Commençons par cet extrait tiré d'un manuel d'arabe destiné à des élèves palestiniens de 2e année du primaire:

Ils sont arrivés en prison à 7 h du matin, ils ont attendu longtemps en face du portail. Trois heures après leur arrivée, le garde les a regardés et leur a dit: «Les visites sont interdites aujourd'hui.»

Poursuivons par cet autre texte, tiré d'un manuel de lecture pour élèves de 2e année, cette fois en Israël:

Un jour, les Arabes ont attaqué Tel Hal. Trumpeldor et ses courageux camarades ont été héroïques. [...] Il a repoussé les Arabes, mais a été grièvement blessé dans la bataille. Dans les derniers moments de sa vie, ses lèvres ont bougé: «Ce n'est rien, c'est bon de mourir pour mon pays.»

Pendant que les jeunes Palestiniens apprennent à lire avec des histoires de détenus croupissant dans quelque prison israélienne, leurs homologues de Tel-Aviv et de Jérusalem, eux, déchiffrent l'hébreu à travers les aventures d'un guerrier infligeant une défaite aux méchants Arabes.

Côté palestinien, le point de vue de la victime soumise à une justice impitoyable. Côté israélien, celui du combattant victorieux qui profite de son dernier souffle pour exprimer son patriotisme.

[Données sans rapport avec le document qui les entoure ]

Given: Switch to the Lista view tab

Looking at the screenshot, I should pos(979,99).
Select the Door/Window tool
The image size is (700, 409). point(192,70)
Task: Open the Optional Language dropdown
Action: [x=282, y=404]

Ces deux exemples de lecture croisée proviennent d'une recherche documentant, sur des centaines de pages, le gouffre qui sépare les écoliers palestiniens et israéliens, dès leurs premiers jours d'école. Commanditée par le Conseil des institutions religieuses de la Terre Sainte et financée par le département d'État américain, cette recherche a permis de scruter 74 manuels utilisés en Israël et 64 manuels palestiniens, pour voir de quelle manière leurs partis pris alimentent les perceptions mutuelles.

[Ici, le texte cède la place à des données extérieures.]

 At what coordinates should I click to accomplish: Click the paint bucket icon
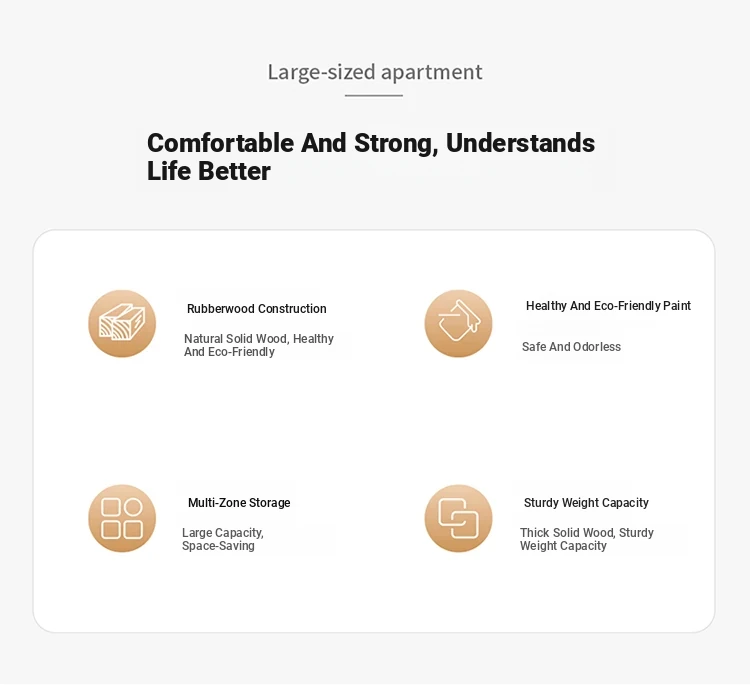pyautogui.click(x=458, y=323)
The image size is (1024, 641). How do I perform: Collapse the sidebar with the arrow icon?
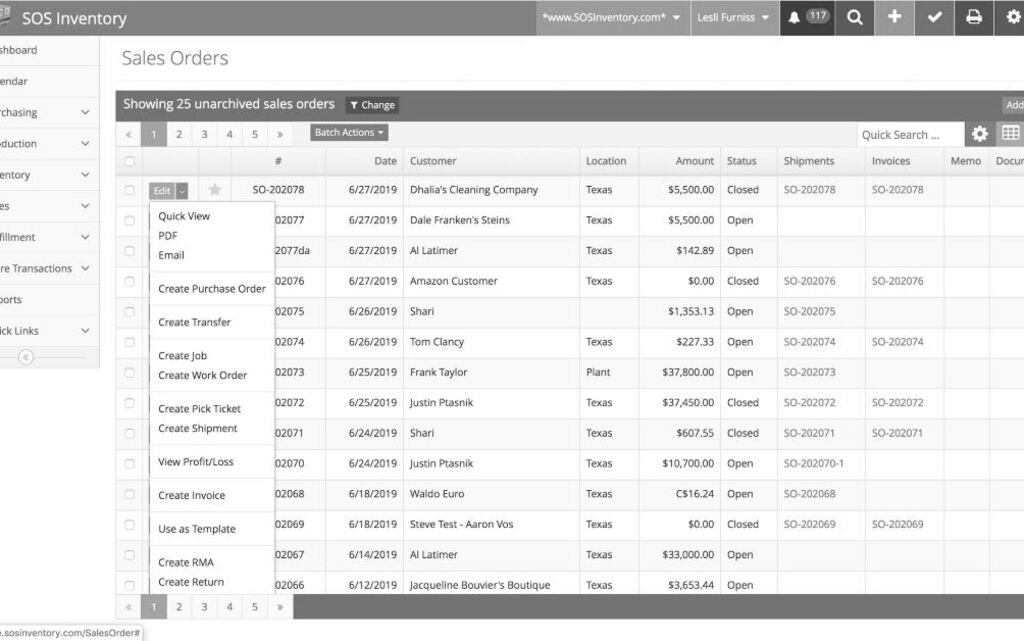[26, 357]
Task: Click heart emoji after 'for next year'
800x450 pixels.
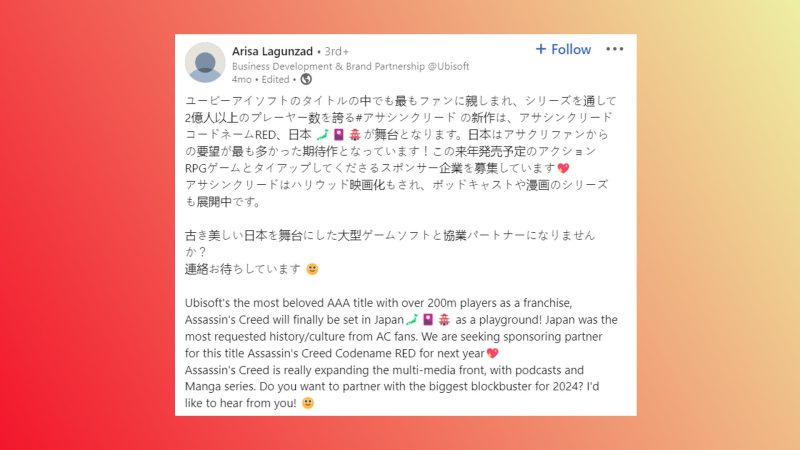Action: 492,353
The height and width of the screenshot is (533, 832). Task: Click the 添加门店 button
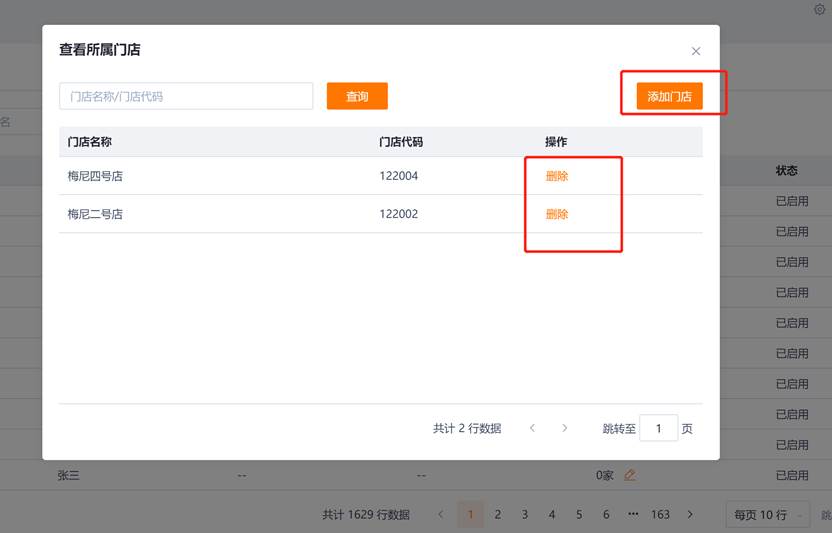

Les chercheurs ont analysé plus de 3000 extraits de textes, en arabe et en hébreu, enseignés dans des écoles publiques et privées, laïques et religieuses - un travail colossal, d'une ampleur sans précédent.

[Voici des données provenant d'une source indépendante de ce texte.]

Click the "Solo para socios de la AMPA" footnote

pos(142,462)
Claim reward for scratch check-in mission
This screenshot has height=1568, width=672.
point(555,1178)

Leur premier constat est plutôt positif: rien, dans ces livres, ne justifie les reproches de «diabolisation» que Palestiniens et Israéliens se lancent mutuellement. Aucun manuel scolaire ne présente «l'Autre» sous les traits d'un monstre. Les livres palestiniens ne sont pas bourrés de clichés antisémites et n'appellent pas à la destruction d'Israël. Les livres israéliens ne déshumanisent pas les Palestiniens et ne les présentent pas sous les traits de féroces terroristes.

Mais les bonnes nouvelles s'arrêtent là. Car les chercheurs constatent aussi que les manuels décrivent l'autre peuple essentiellement sous les traits d'un ennemi cherchant à dominer ou détruire son voisin. L'histoire n'est enseignée que d'un seul point de vue. «Tous les faits enseignés aux élèves sont véridiques, mais ils ne présentent que l'aspect négatif de l'autre peuple, et pratiquement rien de positif», souligne Bruce Wexler, chercheur principal de cette vaste équipe qui a mis à contribution des experts palestiniens et israéliens.

Les livres édités par le gouvernement israélien sont moins tendancieux que les manuels des écoles religieuses juives ultra-orthodoxes ou que ceux de l'Autorité palestinienne, constatent les chercheurs. Mais c'est une mince consolation quand on sait que plus du quart des écoliers juifs israéliens fréquentent ces écoles ultrareligieuses - et que leur nombre ne cesse d'augmenter.

Le constat le plus intéressant, toutefois, touche l'enseignement de la géographie. Les chercheurs ont étudié 83 cartes utilisées dans les écoles palestiniennes et environ 200 cartes étudiées en Israël. Côté palestinien, 58% des cartes présentent une grande Palestine s'étirant du Jourdain à la Méditerranée, sans la moindre référence à l'existence d'Israël. Et à peine trois cartes identifient l'État hébreu!

Les cartes israéliennes ne font pas mieux. Les trois quarts d'entre elles ignorent la séparation entre territoires israéliens et palestiniens, comme si la Cisjordanie faisait partie intégrante d'Israël.

Côté palestinien, cette géographie fictive perpétue la nostalgie d'un pays perdu. Mais sur le terrain, les Palestiniens n'ont pas le choix de connaître les frontières réelles du territoire où ils ont le droit de se déplacer. Avec leurs cartes imaginaires, les Israéliens, eux, finissent par ne plus distinguer les contours de l'ancienne «ligne verte», la frontière d'armistice qui a défini le territoire de leur pays jusqu'à la guerre de 1967.

Un oubli géographique qui a des conséquences politiques explosives, selon Bruce Wexler: «Des deux côtés, on finit par voir toute division du territoire comme une défaite.»